4 Gasthaus „Stadt Kiel“

Markt 11

In dem Versammlungslokal der SPD und des Reichsbanners Schwarz-Rot-Gold fanden die politischen Versammlungen der Arbeiterbewegung statt. Auch die Feiern zum 1. Mai oder zum Jahrestag der Novemberrevolution wurden hier ausgerichtet. Der Gasthof war unter dem Namen seines Inhabers so bekannt, dass auf Plakaten und Ankündigungen meist nur stand „bei Ramm“. Am 1. Mai 1933 feierte die Eutiner NSDAP den „Tag der nationalen Arbeit“ demonstrativ in dem ehemaligen Stammlokal der Arbeiterbewegung.

Der Gasthof von Wilhelm Ramm an der Nordseite des Marktplatzes (heute „Brauhaus“) war spätestens ab Mitte der 1920er Jahre das Stammlokal der Eutiner SPD und des Reichsbanners Schwarz-Rot-Gold. Hier fanden die Feiern zum 1. Mai, zum Jahrestag der Novemberrevolution von 1918, zum Verfassungstag und zahlreiche weitere Veranstaltungen der Linken statt.
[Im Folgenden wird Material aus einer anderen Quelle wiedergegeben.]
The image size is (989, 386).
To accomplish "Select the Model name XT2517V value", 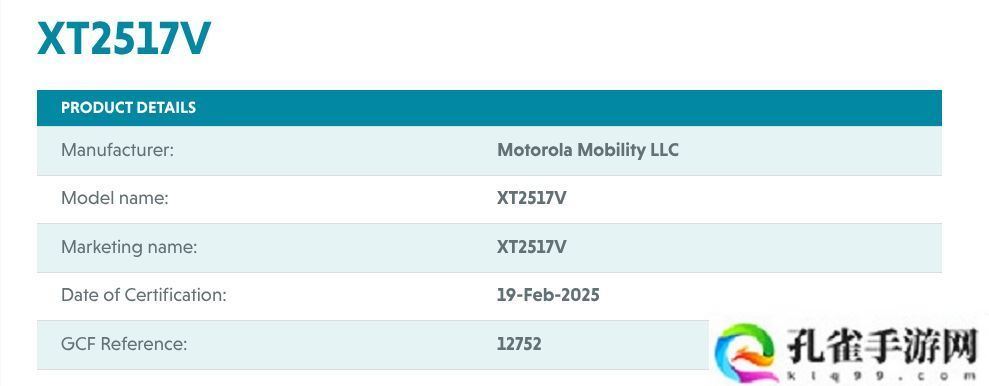I will [x=532, y=198].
Der Gasthof von Wilhelm Ramm war damals so bekannt, dass auf den Ankündigungen zumeist einfach stand „bei Ramm“. Aber die SPD-Tradition des Gasthofs reicht weiter zurück; bereits im November 1918 hatte sich der Eutiner Arbeiterrat hier eingerichtet.
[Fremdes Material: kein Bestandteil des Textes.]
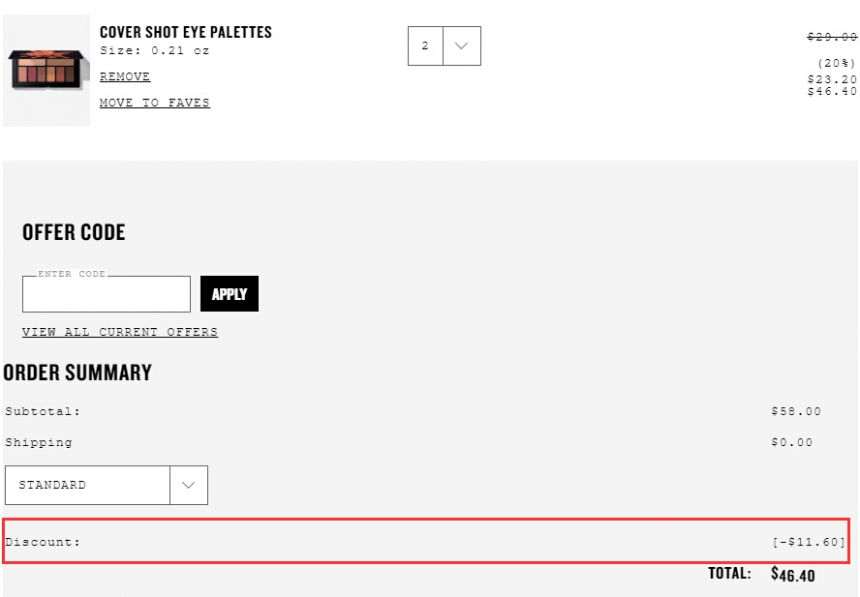Click the Offer Code heading
The height and width of the screenshot is (597, 860).
point(74,232)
Mehrfach spielt der Gasthof eine Rolle bei den gewalttätigen Auseinandersetzungen zwischen Angehörigen der SA und des Reichsbanners. Ein Jahr nach der Saalschlacht vom 27. November 1930 im „Schlosshotel“ ordnet die Eutiner Polizeibehörde eine dreimonatige Schließung von Ramms Gastwirtschaft an. Als Begründung wird ausgeführt, dass in dem Lokal Waffen versteckt worden seien und „schwerbewaffnete Reichsbannerleute“ von hier aus immer wieder Angriffe auf Nationalsozialisten unternommen hätten. Gleichzeitig wurde eine von der KPD beantragte Versammlung „Gegen den Faschismus – für Arbeit, Brot und Freiheit“ untersagt. Ramm erwirkte dann aber eine einstweilige Verfügung, so dass er den Gasthof bereits zum Jahreswechsel wieder öffnen durfte.
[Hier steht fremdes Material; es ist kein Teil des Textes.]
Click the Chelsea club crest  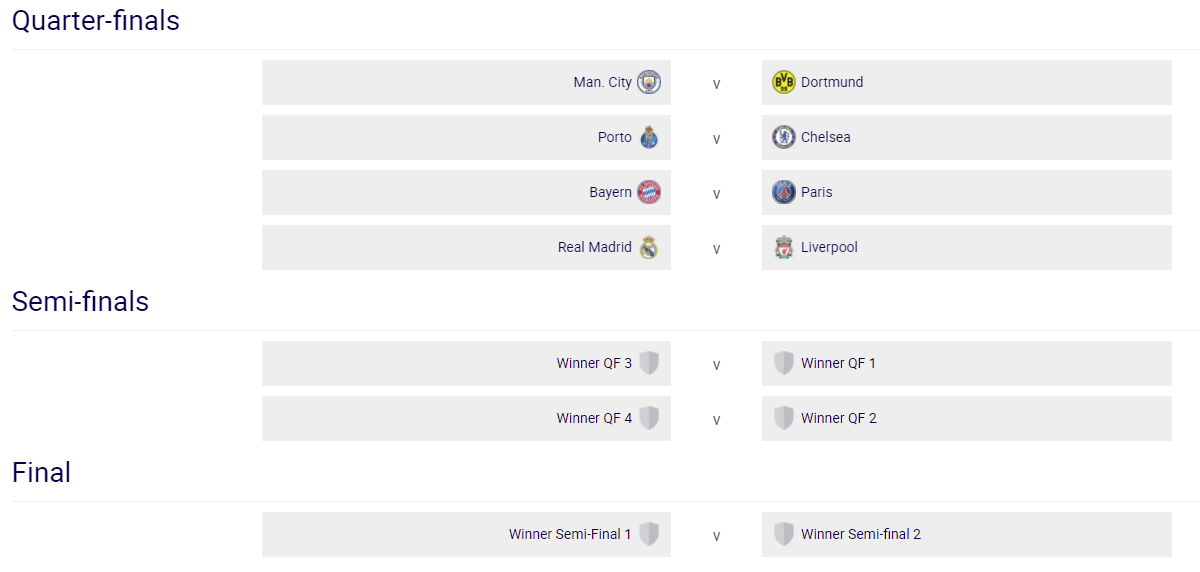point(784,137)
Auch der Umzug am 9. November 1931 zur Feier des Jahrestages der Revolution, in dessen weiterem Verlauf der SS-Mann Karl Radke getötet wurde (siehe „Hansa-Stuben“), ging vom Gasthof „Stadt Kiel“ aus und sollte hier enden. Es wird vermutet, dass Wilhelm Ramm einige der Hieb- und Stichwaffen, die nach der Tat von Angehörigen des Reichsbanners hastig in seinem Lokal deponiert worden waren, in den Eutiner See geworfen hat. Bereits wenige Tage später organisiert die NSDAP eine Veranstaltung ausgerechnet in Ramms Gasthof, bei der Böhmcker „in gemeinster Weise gegen Arbeiter und auf dem Boden der SPD oder der Republik Stehende herzieht“.

Am 1. Mai 1933 feiert die NSDAP den „Tag der nationalen Arbeit“ im Gasthof „Stadt Kiel“, und die Lokalzeitung vermerkt ausdrücklich: „Es ist wie in anderen Städten gerade das Lokal für die National-Feiertags-Veranstaltung gewählt worden, wo früher die roten Gewerkschaften den 1. Mai gefeiert haben“. Am nächsten Tag stürmen SA und SS überall im Reich die Gewerkschaftsbüros, verhaften die Funktionäre und beschlagnahmen das Eigentum. Die freien Gewerkschaften sind damit aufgelöst.